In these moments of despair, the heroine became again the timid young girl whose intense modesty had caused her even to renounce the sacred joys of wifehood, and who had taken the vow of virginity to her saints. Thus, despite the encouragement of her voices, her strength failed her, especially at the thought of being led to the pyre in a mere shirt. After her recent spell of sickness that, snapping the springs of her energetic and tender nature, slowly undermined her will power, Joan fell with increasing frequency under the dominion of weakness. At intervals her wonted courage and resoluteness resumed the ascendancy. Her voices said to her: "Do not yield to those false priests, who pretend to judge you and are but your butchers. Uphold truth bravely! Pride yourself in having saved France with the aid of heaven. Defy death! They may burn your body, but your fame will live imperishable as your immortal soul, that will radiantly rejoin its Creator! Noble victim of priests' hypocrisy and of the wickedness of man, quit this sad world and enter paradise!"
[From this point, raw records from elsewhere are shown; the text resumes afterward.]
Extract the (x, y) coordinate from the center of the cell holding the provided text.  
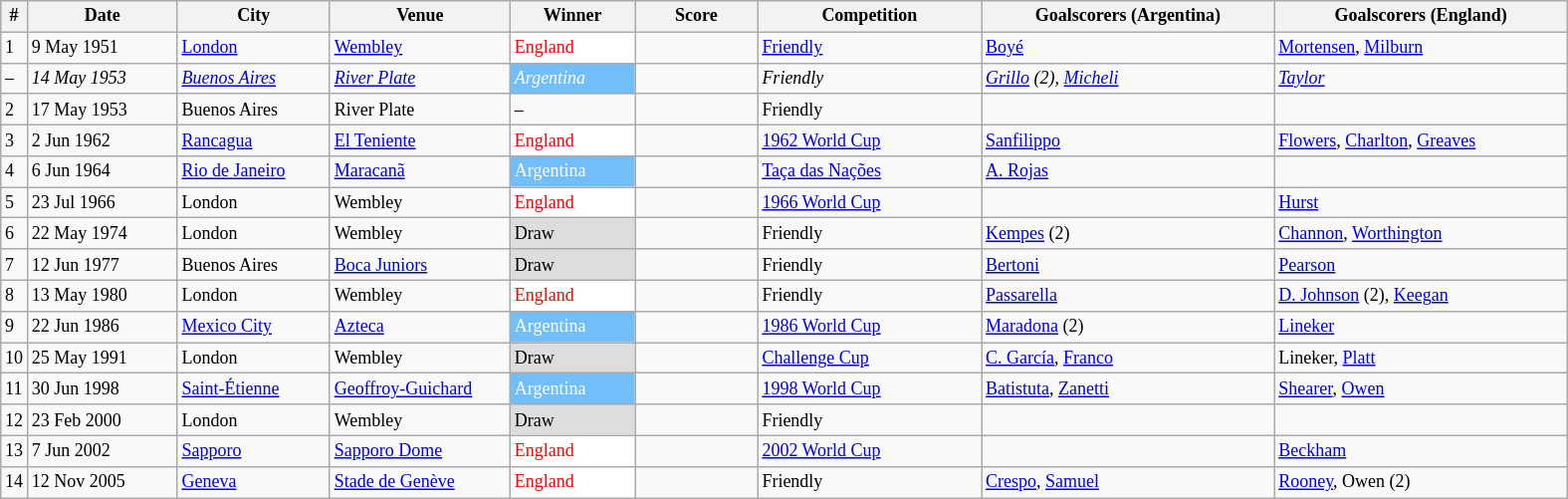
11 (14, 388)
Sanfilippo (1128, 139)
Winner (571, 16)
6 (14, 233)
9 May 1951 (102, 48)
Sapporo Dome (420, 450)
14 (14, 482)
Saint-Étienne (253, 388)
Stade de Genève (420, 482)
Score (697, 16)
Mexico City (253, 327)
D. Johnson (2), Keegan (1421, 295)
Hurst (1421, 203)
2 (14, 110)
Taylor (1421, 78)
Lineker (1421, 327)
14 May 1953 (102, 78)
5 (14, 203)
Competition (870, 16)
Boca Juniors (420, 265)
25 May 1991 (102, 358)
# (14, 16)
Mortensen, Milburn (1421, 48)
23 Jul 1966 (102, 203)
2 Jun 1962 (102, 139)
Grillo (2), Micheli (1128, 78)
Azteca (420, 327)
El Teniente (420, 139)
Kempes (2) (1128, 233)
12 Jun 1977 (102, 265)
Passarella (1128, 295)
Bertoni (1128, 265)
Crespo, Samuel (1128, 482)
13 May 1980 (102, 295)
12 Nov 2005 (102, 482)
Lineker, Platt (1421, 358)
Rancagua (253, 139)
Maracanã (420, 171)
17 May 1953 (102, 110)
Beckham (1421, 450)
23 Feb 2000 (102, 420)
13 (14, 450)
1986 World Cup (870, 327)
1962 World Cup (870, 139)
Rooney, Owen (2) (1421, 482)
Challenge Cup (870, 358)
Geoffroy-Guichard (420, 388)
Pearson (1421, 265)
Geneva (253, 482)
3 (14, 139)
1966 World Cup (870, 203)
Shearer, Owen (1421, 388)
A. Rojas (1128, 171)
8 (14, 295)
1 (14, 48)
4 (14, 171)
22 May 1974 (102, 233)
Rio de Janeiro (253, 171)
2002 World Cup (870, 450)
Boyé (1128, 48)
1998 World Cup (870, 388)
10 (14, 358)
Date (102, 16)
C. García, Franco (1128, 358)
22 Jun 1986 (102, 327)
30 Jun 1998 (102, 388)
Batistuta, Zanetti (1128, 388)
Sapporo (253, 450)
Taça das Nações (870, 171)
7 Jun 2002 (102, 450)
Goalscorers (England) (1421, 16)
Channon, Worthington (1421, 233)
City (253, 16)
Maradona (2) (1128, 327)
Goalscorers (Argentina) (1128, 16)
6 Jun 1964 (102, 171)
Flowers, Charlton, Greaves (1421, 139)
12 (14, 420)
Venue (420, 16)
9 (14, 327)
7 (14, 265)
From the cell containing the given text, extract its center point as (x, y) coordinate. 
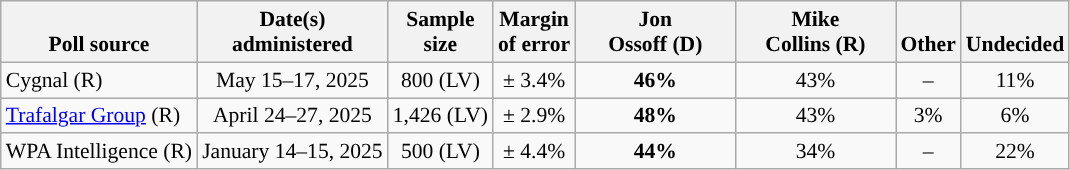
WPA Intelligence (R) (99, 152)
44% (655, 152)
April 24–27, 2025 (292, 116)
January 14–15, 2025 (292, 152)
Samplesize (440, 32)
Undecided (1015, 32)
Trafalgar Group (R) (99, 116)
6% (1015, 116)
3% (928, 116)
800 (LV) (440, 80)
48% (655, 116)
Date(s)administered (292, 32)
46% (655, 80)
± 3.4% (534, 80)
Other (928, 32)
1,426 (LV) (440, 116)
Cygnal (R) (99, 80)
± 2.9% (534, 116)
± 4.4% (534, 152)
Marginof error (534, 32)
MikeCollins (R) (815, 32)
500 (LV) (440, 152)
22% (1015, 152)
34% (815, 152)
Poll source (99, 32)
May 15–17, 2025 (292, 80)
JonOssoff (D) (655, 32)
11% (1015, 80)
For the text-containing cell, return its midpoint in (X, Y) coordinate format. 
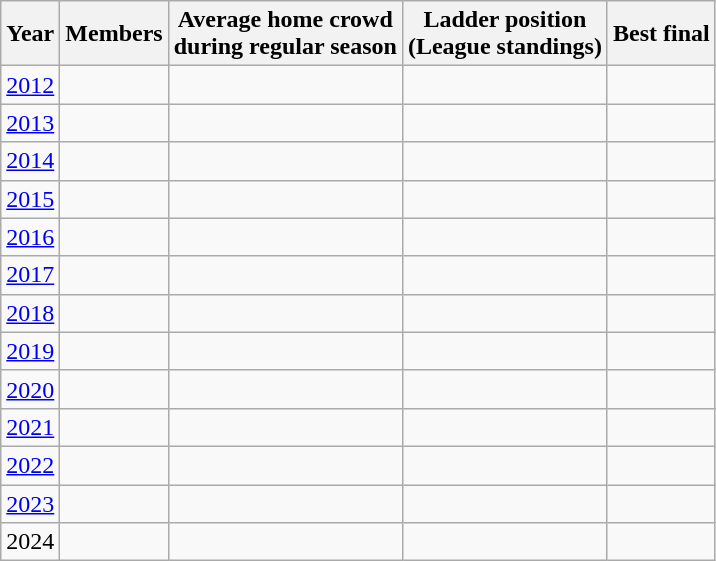
Ladder position(League standings) (504, 34)
2012 (30, 85)
2019 (30, 351)
Average home crowd during regular season (285, 34)
2021 (30, 427)
2016 (30, 237)
2024 (30, 542)
2020 (30, 389)
2023 (30, 503)
2018 (30, 313)
Members (114, 34)
2017 (30, 275)
2022 (30, 465)
2013 (30, 123)
Year (30, 34)
Best final (661, 34)
2014 (30, 161)
2015 (30, 199)
Capture the cell that displays the provided text and extract its (X, Y) central coordinate. 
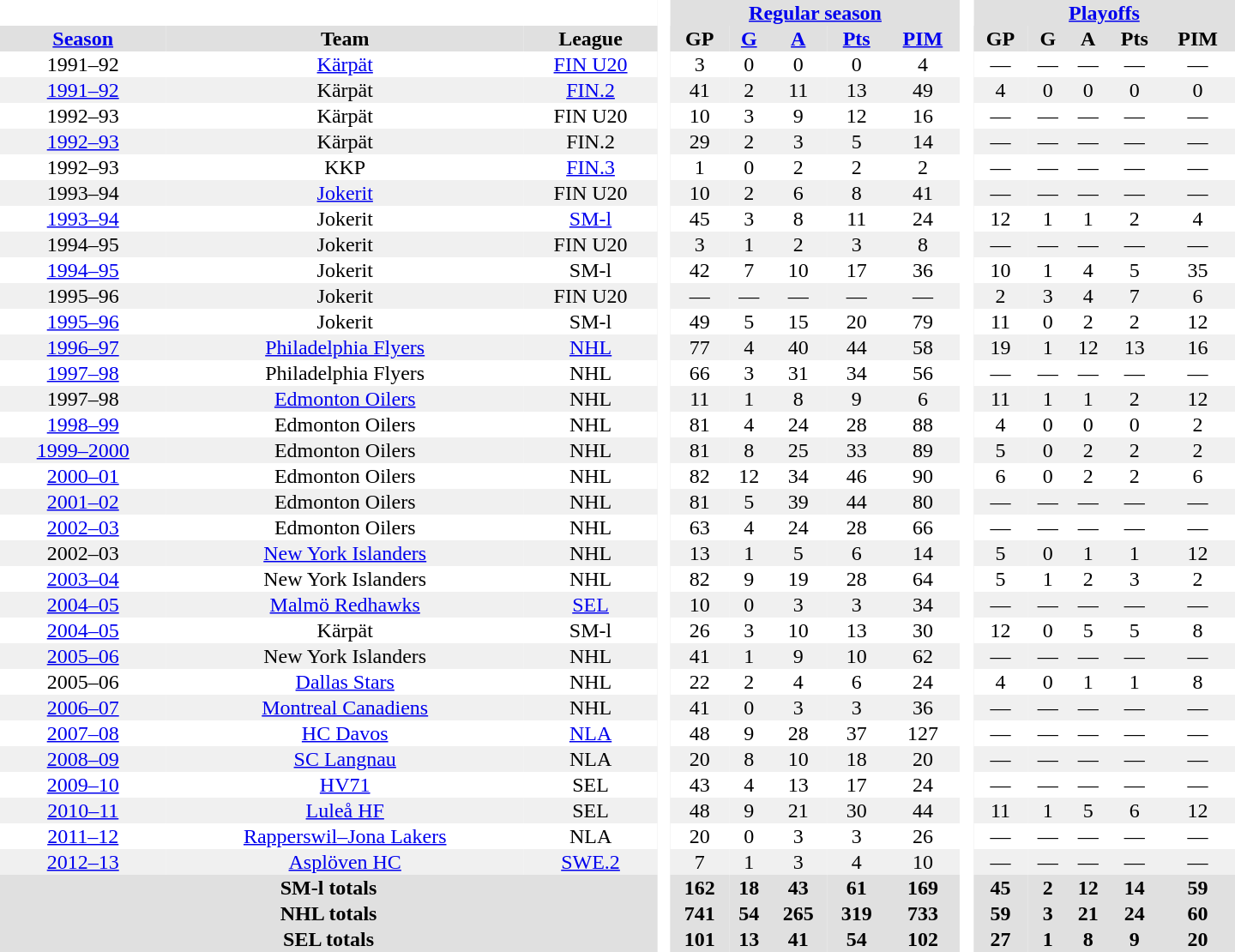
2012–13 (82, 862)
63 (700, 527)
90 (923, 476)
2008–09 (82, 759)
88 (923, 425)
2001–02 (82, 502)
Asplöven HC (345, 862)
1998–99 (82, 425)
KKP (345, 167)
Regular season (815, 13)
31 (798, 373)
29 (700, 142)
League (590, 39)
2009–10 (82, 785)
Rapperswil–Jona Lakers (345, 836)
62 (923, 656)
42 (700, 270)
319 (857, 913)
2000–01 (82, 476)
15 (798, 322)
SWE.2 (590, 862)
Playoffs (1105, 13)
89 (923, 450)
2010–11 (82, 810)
2006–07 (82, 708)
27 (1000, 939)
1999–2000 (82, 450)
35 (1197, 270)
61 (857, 888)
58 (923, 347)
101 (700, 939)
60 (1197, 913)
Luleå HF (345, 810)
102 (923, 939)
77 (700, 347)
37 (857, 733)
FIN.3 (590, 167)
22 (700, 682)
Dallas Stars (345, 682)
79 (923, 322)
1996–97 (82, 347)
2003–04 (82, 579)
Season (82, 39)
HC Davos (345, 733)
2011–12 (82, 836)
162 (700, 888)
46 (857, 476)
56 (923, 373)
2007–08 (82, 733)
265 (798, 913)
40 (798, 347)
33 (857, 450)
39 (798, 502)
HV71 (345, 785)
NHL totals (328, 913)
64 (923, 579)
SM-l totals (328, 888)
127 (923, 733)
Montreal Canadiens (345, 708)
80 (923, 502)
Team (345, 39)
SC Langnau (345, 759)
741 (700, 913)
Malmö Redhawks (345, 605)
SEL totals (328, 939)
733 (923, 913)
169 (923, 888)
25 (798, 450)
Locate the cell with the specified text and output its (X, Y) center coordinate. 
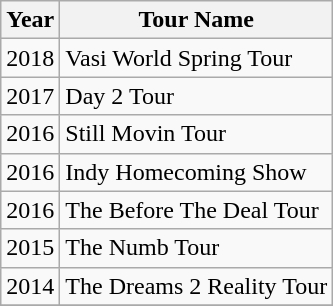
Vasi World Spring Tour (196, 58)
Year (30, 20)
2017 (30, 96)
The Numb Tour (196, 248)
2018 (30, 58)
Tour Name (196, 20)
The Before The Deal Tour (196, 210)
The Dreams 2 Reality Tour (196, 286)
Indy Homecoming Show (196, 172)
2015 (30, 248)
Day 2 Tour (196, 96)
2014 (30, 286)
Still Movin Tour (196, 134)
Locate the cell with the specified text and output its (X, Y) center coordinate. 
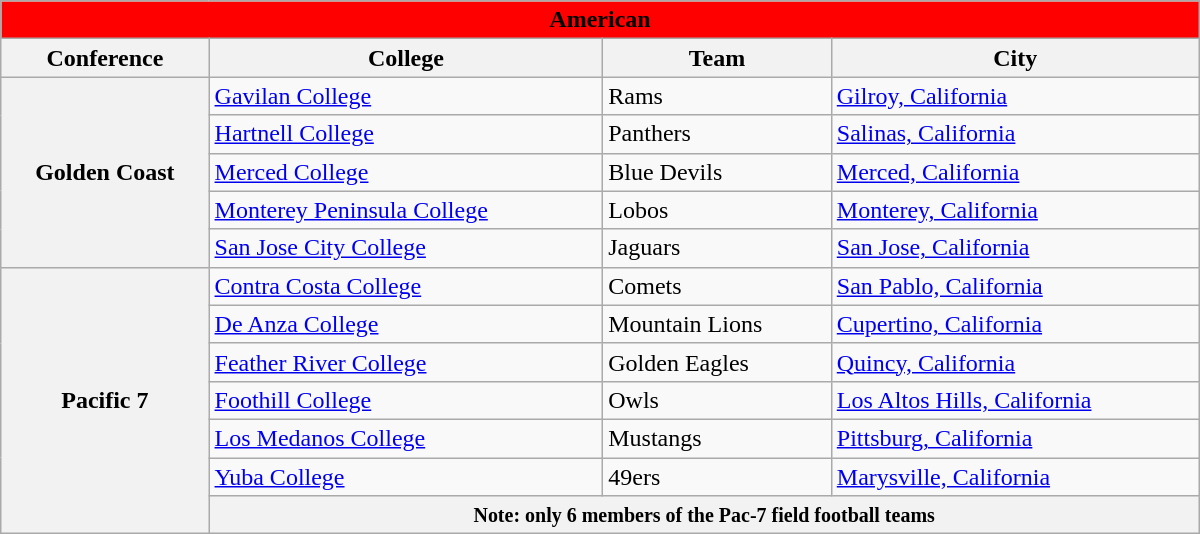
Panthers (718, 134)
Los Altos Hills, California (1015, 400)
College (406, 58)
Blue Devils (718, 172)
Rams (718, 96)
Marysville, California (1015, 477)
Pittsburg, California (1015, 438)
Pacific 7 (105, 400)
San Jose, California (1015, 248)
City (1015, 58)
Merced, California (1015, 172)
Cupertino, California (1015, 324)
Jaguars (718, 248)
Conference (105, 58)
De Anza College (406, 324)
San Pablo, California (1015, 286)
Monterey, California (1015, 210)
Golden Eagles (718, 362)
Monterey Peninsula College (406, 210)
Comets (718, 286)
Salinas, California (1015, 134)
Gavilan College (406, 96)
Los Medanos College (406, 438)
American (600, 20)
San Jose City College (406, 248)
Golden Coast (105, 172)
Owls (718, 400)
Feather River College (406, 362)
Gilroy, California (1015, 96)
Foothill College (406, 400)
Yuba College (406, 477)
Mountain Lions (718, 324)
Note: only 6 members of the Pac-7 field football teams (704, 515)
Mustangs (718, 438)
Merced College (406, 172)
Hartnell College (406, 134)
49ers (718, 477)
Lobos (718, 210)
Quincy, California (1015, 362)
Team (718, 58)
Contra Costa College (406, 286)
Locate the cell with the specified text and output its [x, y] center coordinate. 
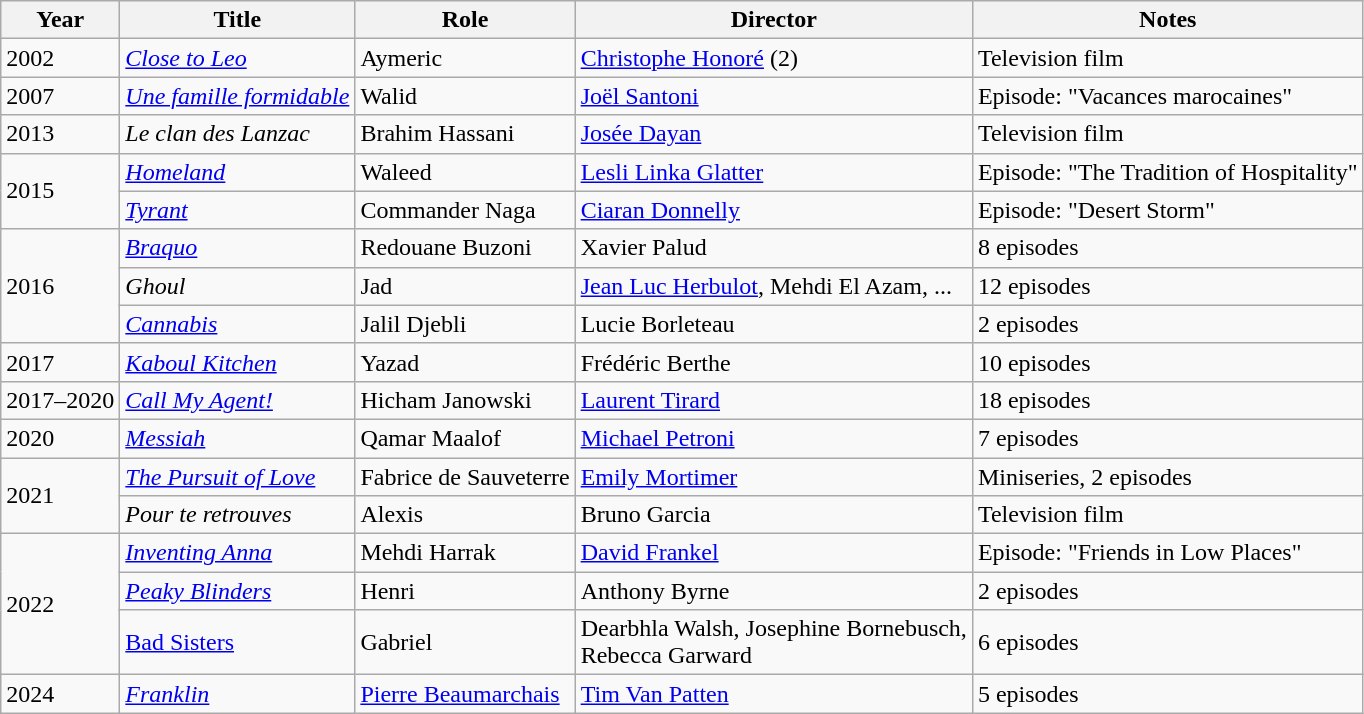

Such were, after her last interrogatory and the suffering produced by her illness, the spells of resoluteness and faint-heartedness that wrestled with each other and alternately exalted and again cast the heroine down. On this day, however, Joan Darc feels herself so exhausted that she feels certain she will speedily expire in her cell and escape the ordeal of the pyre. Suddenly the noise of approaching steps is heard outside and she recognizes the voice of the Bishop saying to the jailers:
"Open to us the door of Joan's prison; open it to the justice of God!"
The door is opened, and the prelate appears, accompanied by seven of the ecclesiastical judges—William Boucher, Jacob of Tours, Maurice of Quesnay, Nicolas Midi, William Adelin, Gerard Feuillet, and Haiton—and the inquisitor John Lemaitre.